Gratz Samstag 29. October 70
Lieber Freund
Die ihn Ihrem gestrigen Briefe eröffnete Aussicht, Sie im Frühjahr in Gratz begrüssen zu können, muthet mich sehr an. Würden Sie später, etwa Ende April reisen, so schlösse ich mich wohl an nach Dalmatien; früher scheue ich das schlechte Meer. Uebrigens treffen Sie in Triest um diese Zeit die Kalkschwämme nicht an, wenigstens nicht in der nöthigen Fülle. Diese ergiebt sich erst, wenn die Badeanstalten einige Zeit in Hafenwasser gelegen haben. Lesina giebt Ihnen aber an den Felsen am Kloster, wo Sie bei sehr bescheidenen Ansprüchen von meiner Freunde dem Atheisten Pater Bona Grazia aufgenommen werden, eine unerschöpfliche Fülle.
Wie steht es denn mit Ihrer Berufung nach Wien? Ich bin zwar auch in der Ferne, kann aber mit der grössten Unbefangenheit darüber schreiben, weil mir an einer Versetzung nach Wien gar nichts liegt und ich mich, ehe ich irgend etwas von der Einbeziehung Ihrer Person in die Combination a wusste, im Ministerium ähnlich ausgesprochen habe. Vielleicht sind Ihnen einige Notizen nicht unangenehm. Schmarda hat mit allen Kräften für Aufrechthaltung seines Privilegiums gekämpft, die Collegiengelder allein || einzustreichen. Nichts desto weniger bestand die Commission auf einem Vorschlag. Im Professorencollegium sind aber alle Vorschläge samt Akordements mit 1 Stimme Majorität abgelehnt. Diese waren: 1) Terna Stein, Schmidt, Haeckel. 2) Stein, Schmidt, Haeckel mit dem Ersuchen, für Haeckel, falls Stein oder Schmidt ernannt würden, eine eigne Professur extra zu gründen 3) Haeckel, Schmidt, Stein. (Alphabetisch zur Auswahl)b In der Commission sind Sie, wie Sie wohl wissen, besonders durch den Mineralogen Tschermak oben angestellt worden, während Roux und Suess für Stein streiten, den ledernen Patron. meine Freunde, Scherer etc., wünschen vor allem Sie, und ich würde mich ungemein freun, wenn wir in dem österreichischen Chaos uns nahe kämen.

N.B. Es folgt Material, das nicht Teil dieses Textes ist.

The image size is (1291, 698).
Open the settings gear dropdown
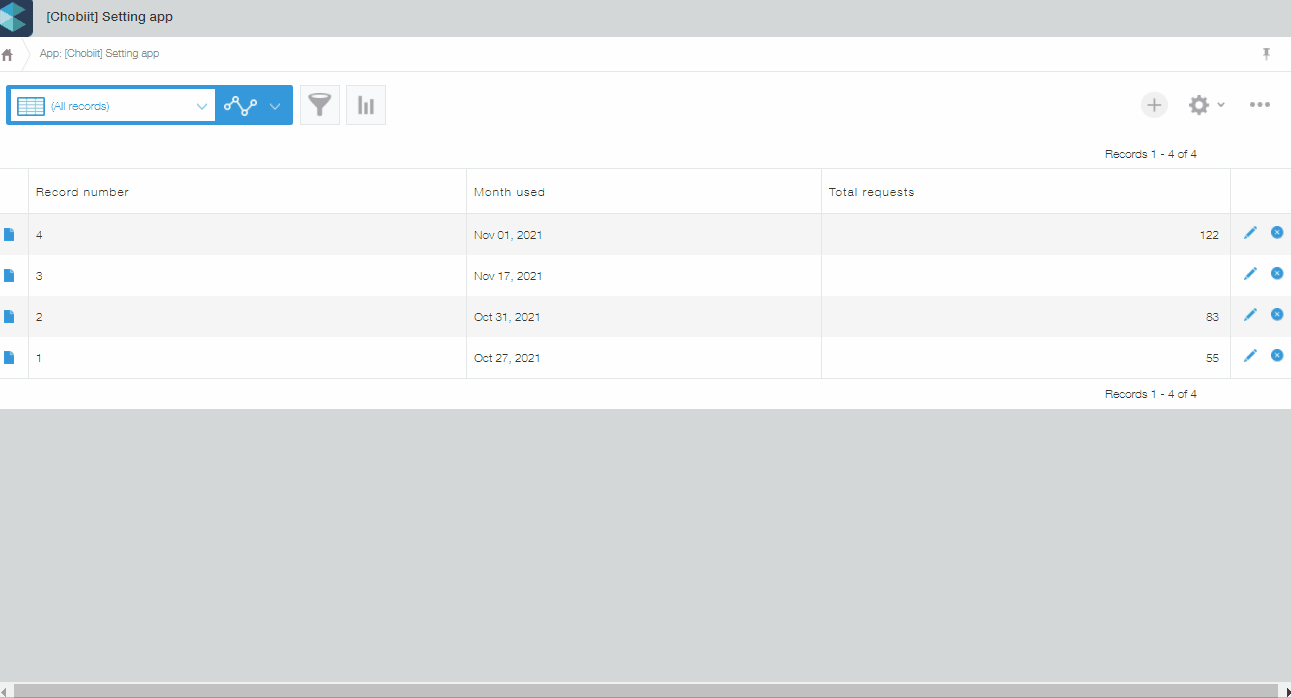click(x=1205, y=105)
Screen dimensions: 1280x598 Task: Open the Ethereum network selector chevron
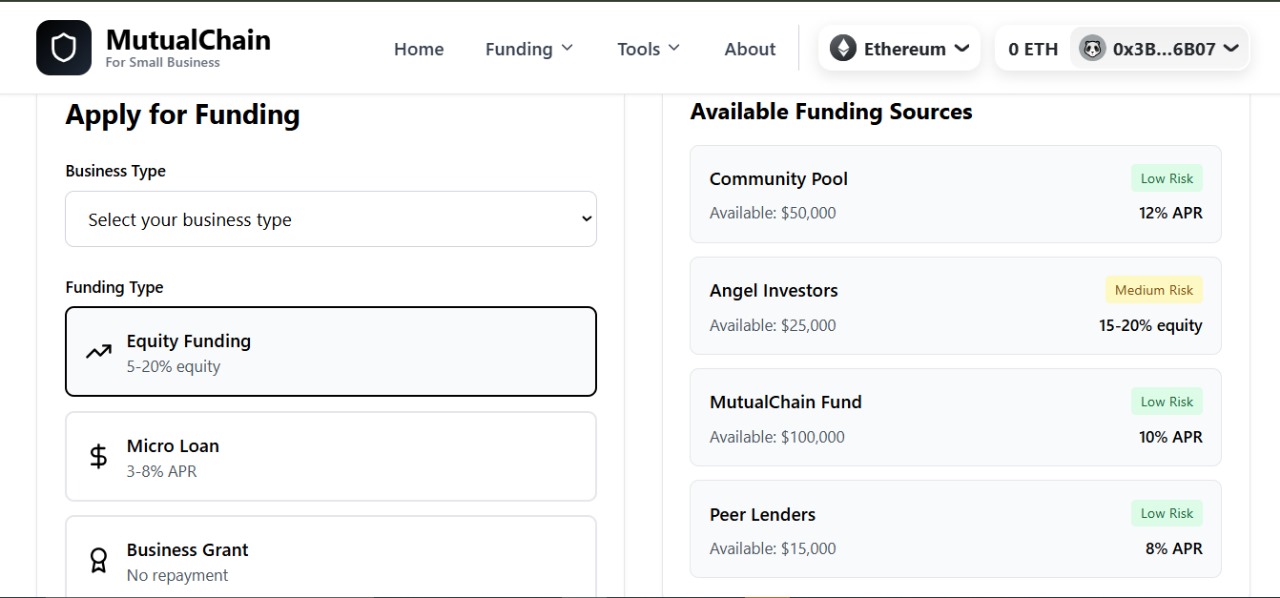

Man hat mir von Facultätswegen die gesammten Acten dem Unterrichtsministerium zugestellt und dort ruhen sie vorläufig. Wenn bis zum Frühjahr keine Entscheidung getroffen, würde ich Ihnen, falls Sie nach Wien wollen, den Rath geben, sich mit Berufung auf den Vorschlag dem Minister – wer weiss, welcher Esel es dann sein wird! – vorzustellen. Mit dem jetzigen, meinem Dutzbruder Stremayr, einem recht angenehmen Menschen, bin ich in offene Fehde gerathen. Sie würden mit ihm sehr gut verkehren können. Wenn Sie irgend welche Aufschlüsse wollen, wenden Sie sich getrost an mich. Mit mir und Wien steht es einfach so: Ohne eine || sehr bedeutende sichere Verbesserung des Einkommens gehe ich von hier nicht fort und auch dann würden wir es nur mit grösstem Widerstreben thun. Ich gönne also die Wiener Zoologie einem Jeden, der der Stelle würdig ist, vor Allem Ihnen.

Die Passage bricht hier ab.